Las elecciones presidenciales de 2016 y 2020 en Miami demostraron que el camino de los demócratas para obtener réditos de una política de apertura hacia Cuba no es hacerlo a medias, a última hora, sino crear una masa crítica de negocios y contactos que pueda generar una contranarrativa a la caricaturización de "comunista" a toda aquella política diferente a la trumpista. Frente a la respuesta airada de un sector comprometido con la política de sanciones que nunca va a apoyar, lo óptimo sería crear un público opuesto beneficiado por viajes y negocios con la isla, un proceso que lleva tiempo. El precio pagado por una distensión a medias en el segundo mandato es mayor que si los demócratas madrugan, desmontando desde el Ejecutivo tantas sanciones comerciales y financieras como permita el artículo 2 de la Constitución (prerrogativas presidenciales en política exterior).

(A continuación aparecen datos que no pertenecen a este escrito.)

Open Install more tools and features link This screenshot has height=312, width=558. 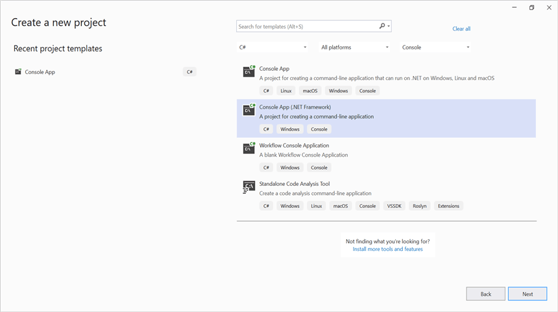click(x=387, y=249)
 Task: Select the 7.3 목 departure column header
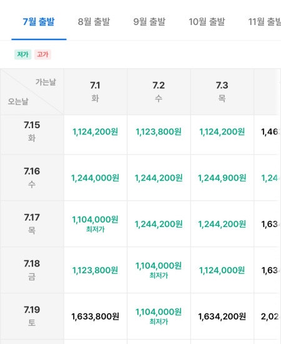[222, 91]
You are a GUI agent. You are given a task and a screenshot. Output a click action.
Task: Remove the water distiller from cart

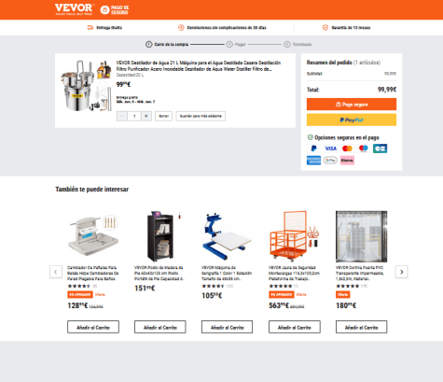click(163, 116)
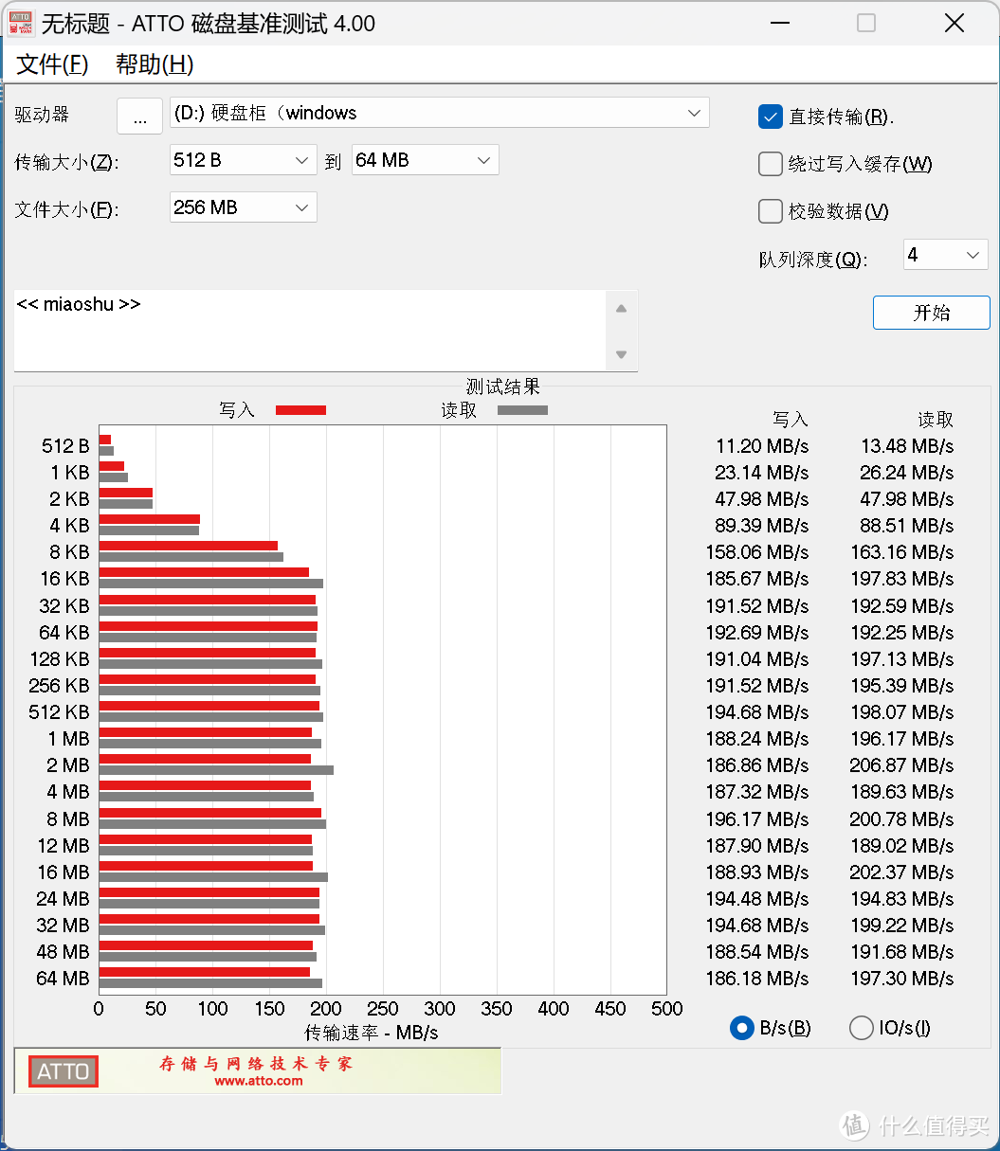Open the 文件(F) menu
This screenshot has width=1000, height=1151.
tap(51, 64)
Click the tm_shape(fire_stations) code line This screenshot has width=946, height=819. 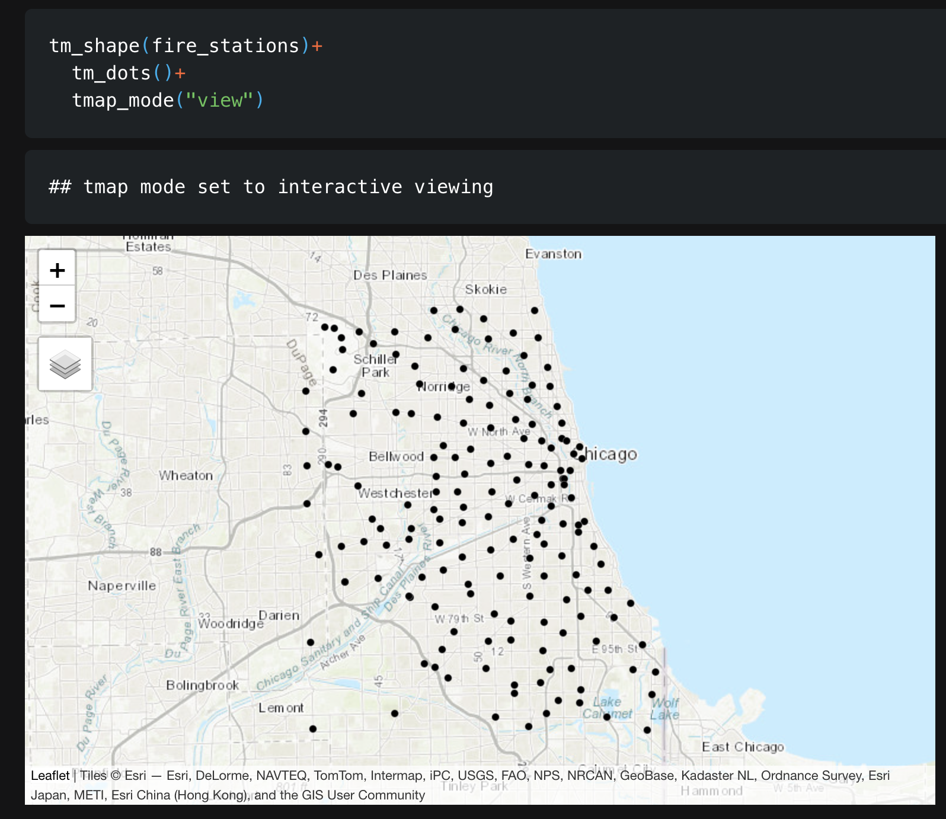(186, 46)
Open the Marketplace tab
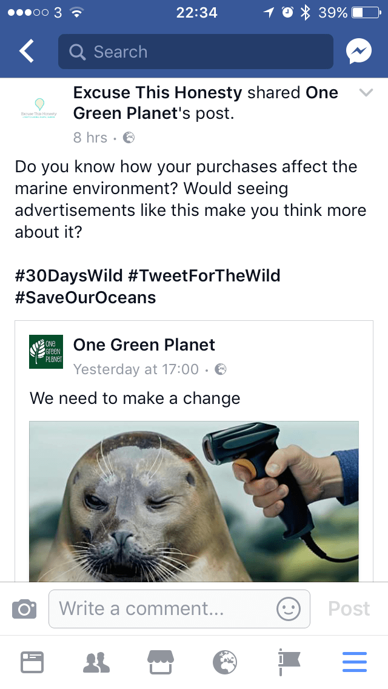 [161, 662]
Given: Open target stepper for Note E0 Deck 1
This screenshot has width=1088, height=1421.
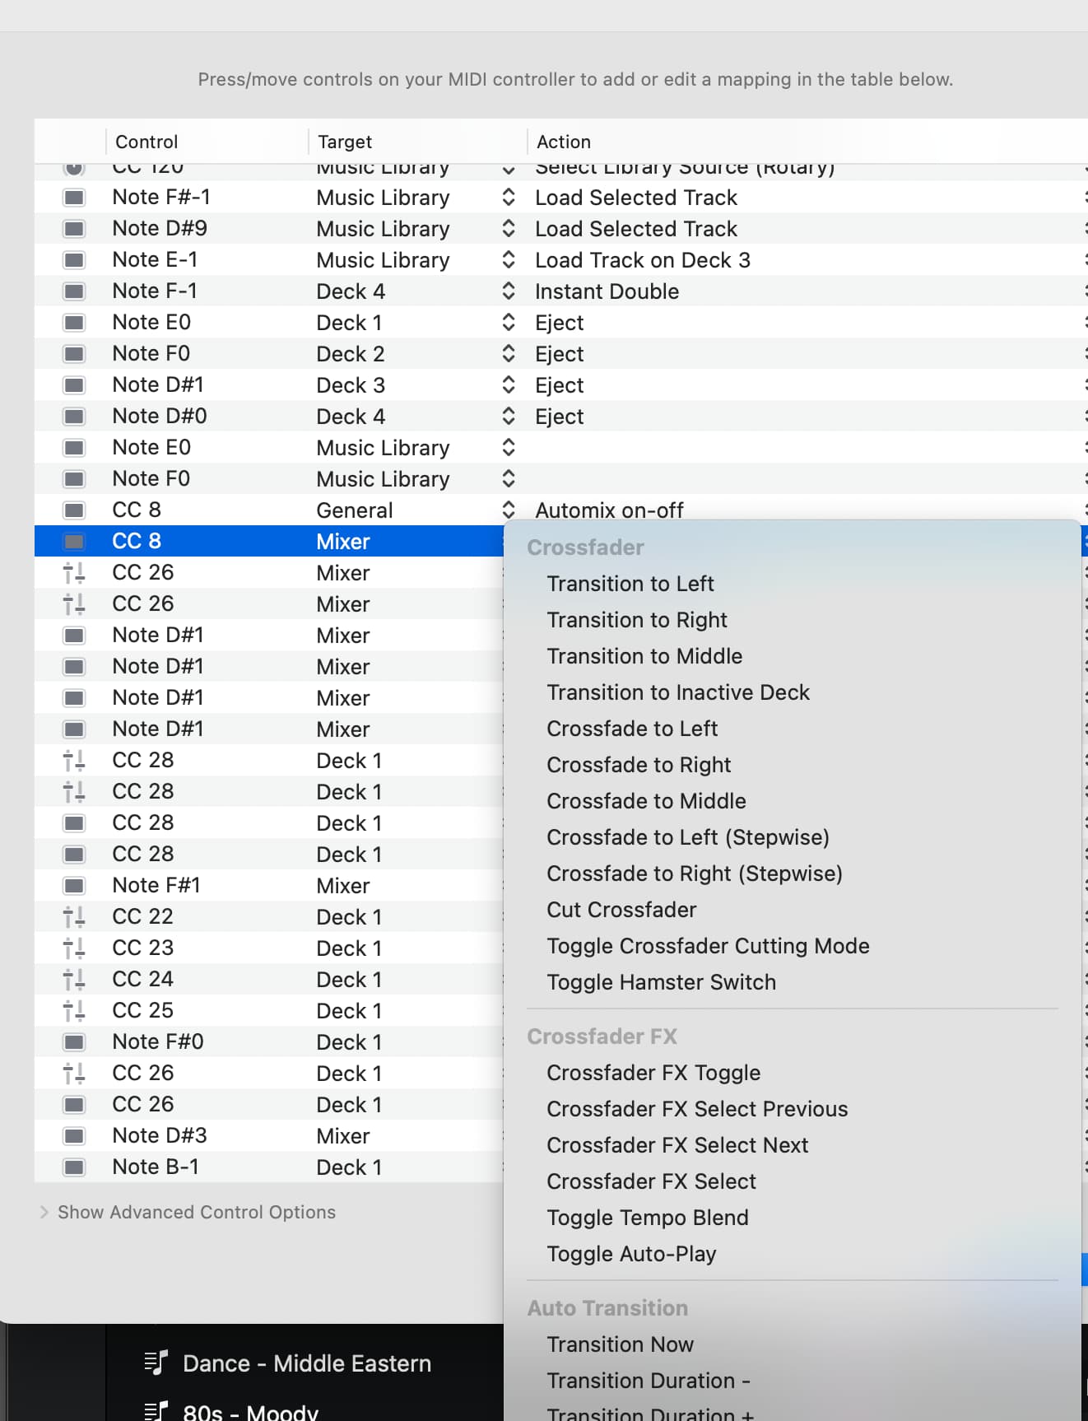Looking at the screenshot, I should pyautogui.click(x=508, y=323).
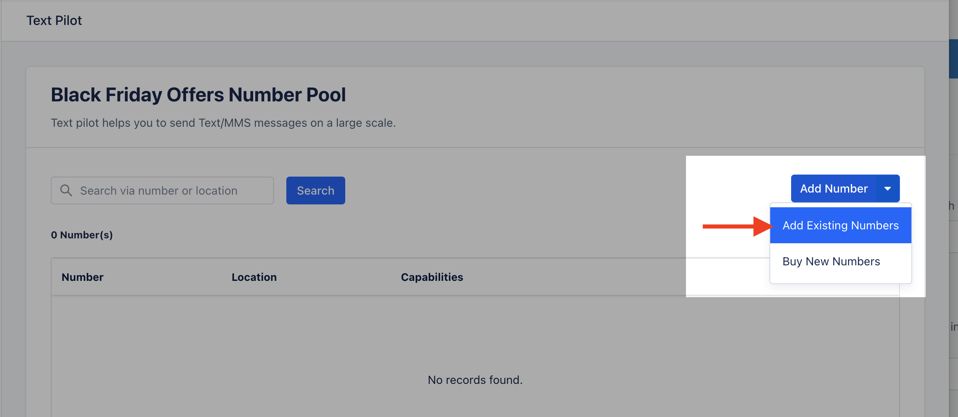Click the magnifier icon in the search box
Screen dimensions: 958x417
tap(66, 191)
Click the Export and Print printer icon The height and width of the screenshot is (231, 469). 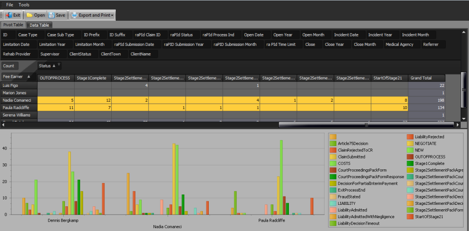tap(74, 15)
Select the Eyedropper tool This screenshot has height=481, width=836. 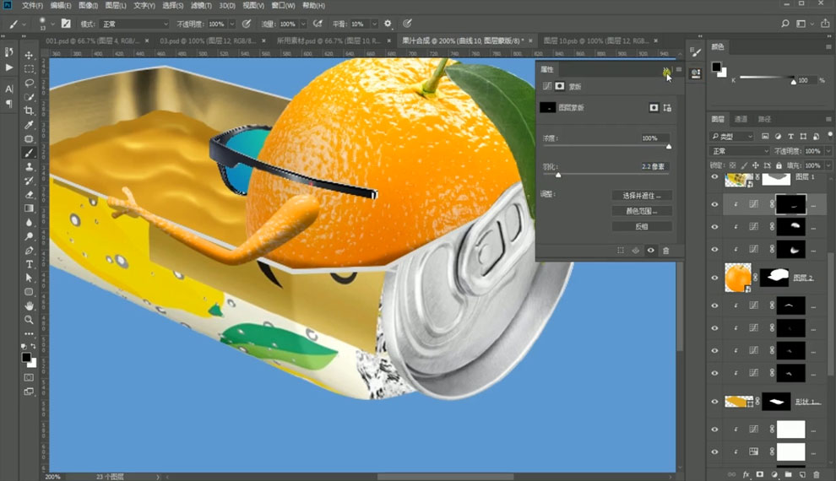coord(29,125)
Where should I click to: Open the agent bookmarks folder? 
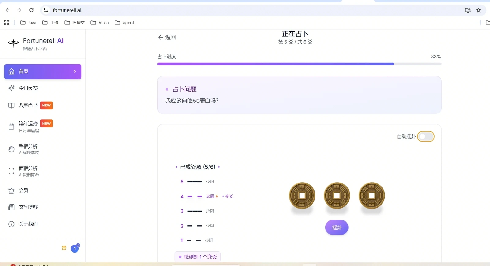click(x=124, y=23)
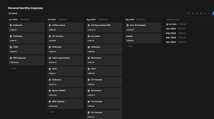Click the icon on LCBO card
214x119 pixels.
pos(11,47)

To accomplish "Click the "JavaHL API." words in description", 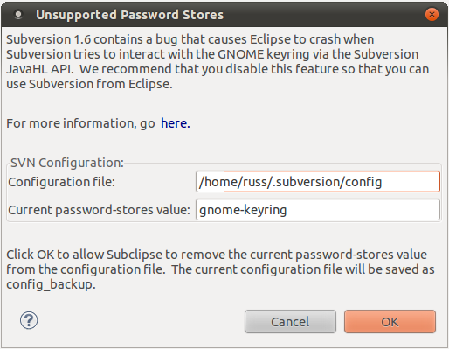I will tap(40, 69).
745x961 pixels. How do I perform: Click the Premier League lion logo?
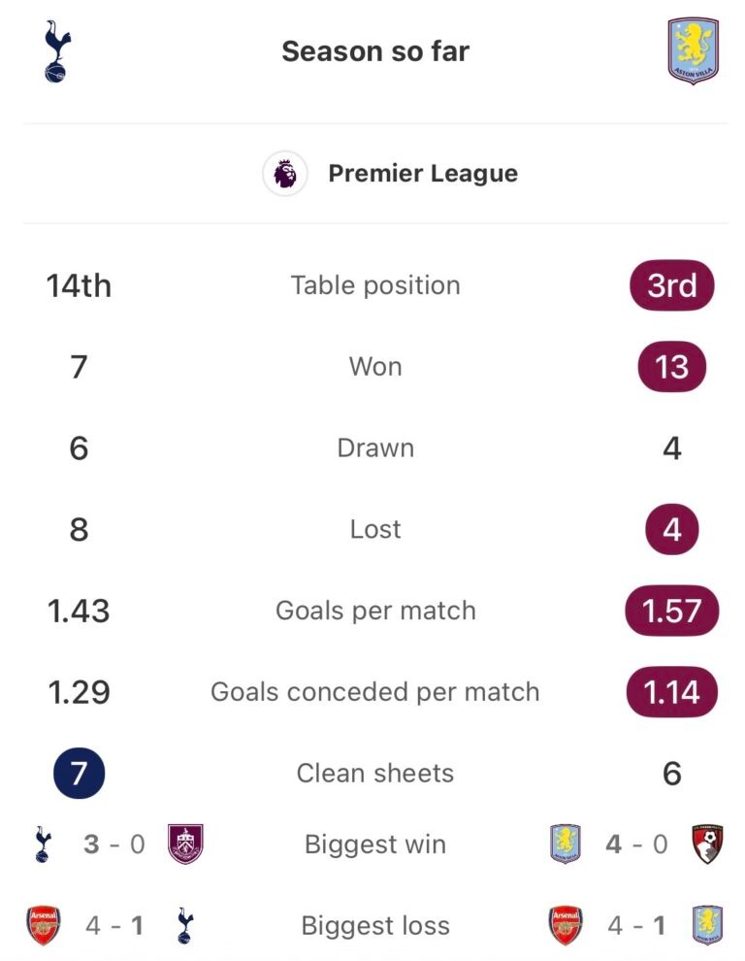click(285, 175)
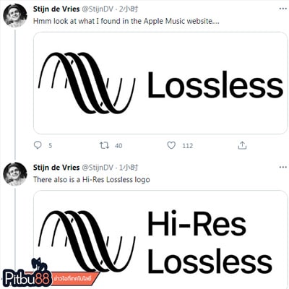
Task: Open more options menu on second tweet
Action: pos(282,167)

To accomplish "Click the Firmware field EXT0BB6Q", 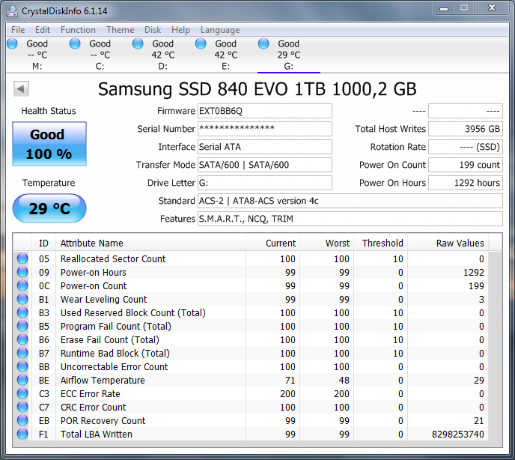I will click(x=265, y=111).
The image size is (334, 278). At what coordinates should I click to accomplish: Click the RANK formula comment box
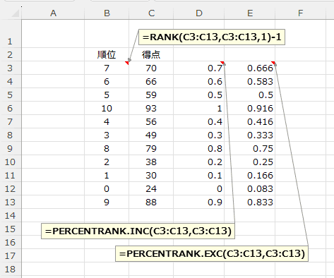point(212,37)
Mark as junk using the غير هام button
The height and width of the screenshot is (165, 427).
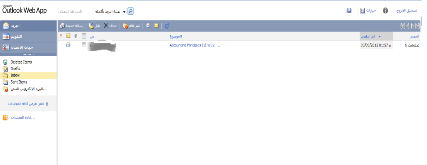tap(131, 26)
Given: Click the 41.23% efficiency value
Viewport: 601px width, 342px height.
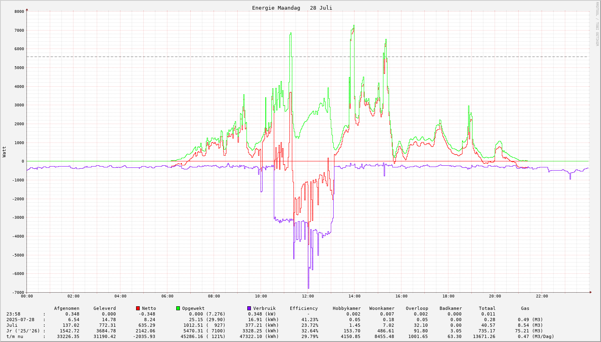Looking at the screenshot, I should 310,320.
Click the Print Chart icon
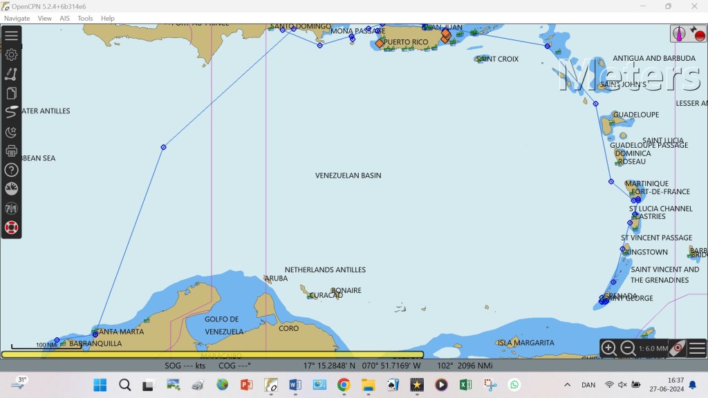The height and width of the screenshot is (398, 708). [x=11, y=151]
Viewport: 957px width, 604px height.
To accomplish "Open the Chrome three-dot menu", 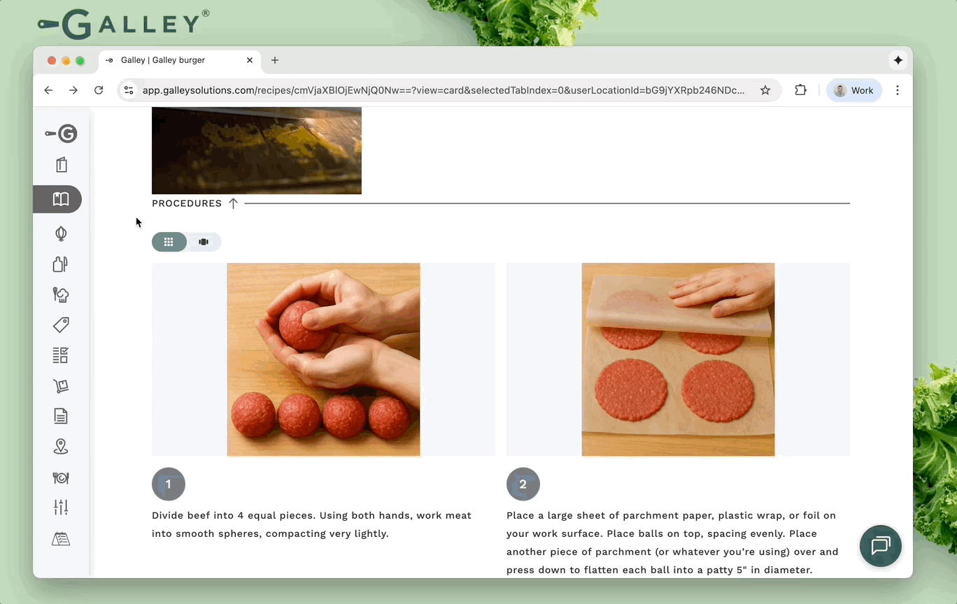I will (x=897, y=90).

A esta hora es difícil pensar que Biden quiera limitar los viajes de cubanoamericanos o negociar las licencias generales para viajes educacionales, académicos, culturales o de reunificación familiar. Restaurar las aperturas de viajes a la isla está en el interés nacional estadounidense y la dignidad de gran potencia democrática y liberal que este país proclama. Cuba también ha cambiado desde 2016. Biden tiene muy cerca la mejor retroalimentación sobre lo positivo que es liberalizar los viajes y establecer contactos con Cuba. La futura primera dama, Jill Biden, visitó la Habana y Camagüey en 2016  y conversó con empresarios privados, realzando el valor de la inversión en educación y destacando la promoción de los derechos de las mujeres, un área de derechos humanos en la que los dos países pueden discutir y avanzar mucho sin demasiados ruidos ideológicos.

Además de la agenda hacia el Gobierno cubano, con importantes implicaciones para la sociedad en general, también están las medidas tomadas por la Administración Trump, muy impopulares entre la población cubana, sea la que sea su orientación ideológica. Entre ellas se encuentran el cierre casi total de la Embajada estadounidense en la Habana, atribuido a los incidentes acústicos no resueltos que, junto a otras medidas, ha golpeado por partida doble a un creciente sector privado, que ha empezado a articular una voz propia. Revirtiendo la política de visados para viajar a EE UU por lo menos a los niveles de la Administración Obama y resolviendo la acumulación —según la propia vicepresidenta electa Harris—  de “más de 10.000 cubanos en campos de hacinamiento en México” son áreas donde la Administración Biden puede dar un golpe de efecto inmediato y ganar un espacio de buena voluntad en la isla y la comunidad cubanoamericana.

Cuanto antes Estados Unidos mueva esa agenda por motivos propios, independiente de lo que el Gobierno cubano haga o deje de hacer, más rápido la relación bilateral llegará al punto donde cualquier avance requerirá la cooperación de la Habana y, por tanto, la exposición de su responsabilidad. Si bien hay sectores en el Ejecutivo cubano, no solo entre los octogenarios sino también en las generaciones más jóvenes, con profundas aprehensiones a un entendimiento con Washington por sus efectos ideológicos y la sacudida que supondría en sus formas verticales y poco transparentes de gobernar, también hay sectores nacionalistas que apuestan por sacar al país, y hasta el sistema unipartidista, de la crisis con la aplicación de reformas económicas para la que aperturas como las de Obama serían muy favorables. Para ambos sectores de la elite, la reforma económica no es opuesta, sino parte de la renovación del sistema político, aunque ingenuo habría que ser para descartar que una vez que se zafen los controles económicos se demoren mucho los retos políticos a la falta de pluralismo organizado.

Es cierto que un retorno al camino de Obama basado en contactos, viajes y negocios es difícil en un momento en el que la prioridad es controlar la COVID-19 en Estados Unidos, pero si no se apuesta por respuestas tempranas al caos creado por la presidencia de Trump, la situación actual conllevará a un mayor deterioro. El binomio Biden-Harris tiene la oportunidad de contribuir a reformas económicas y aperturas políticas con un enfoque de distensión coherente tanto hacia el Gobierno como la sociedad cubana.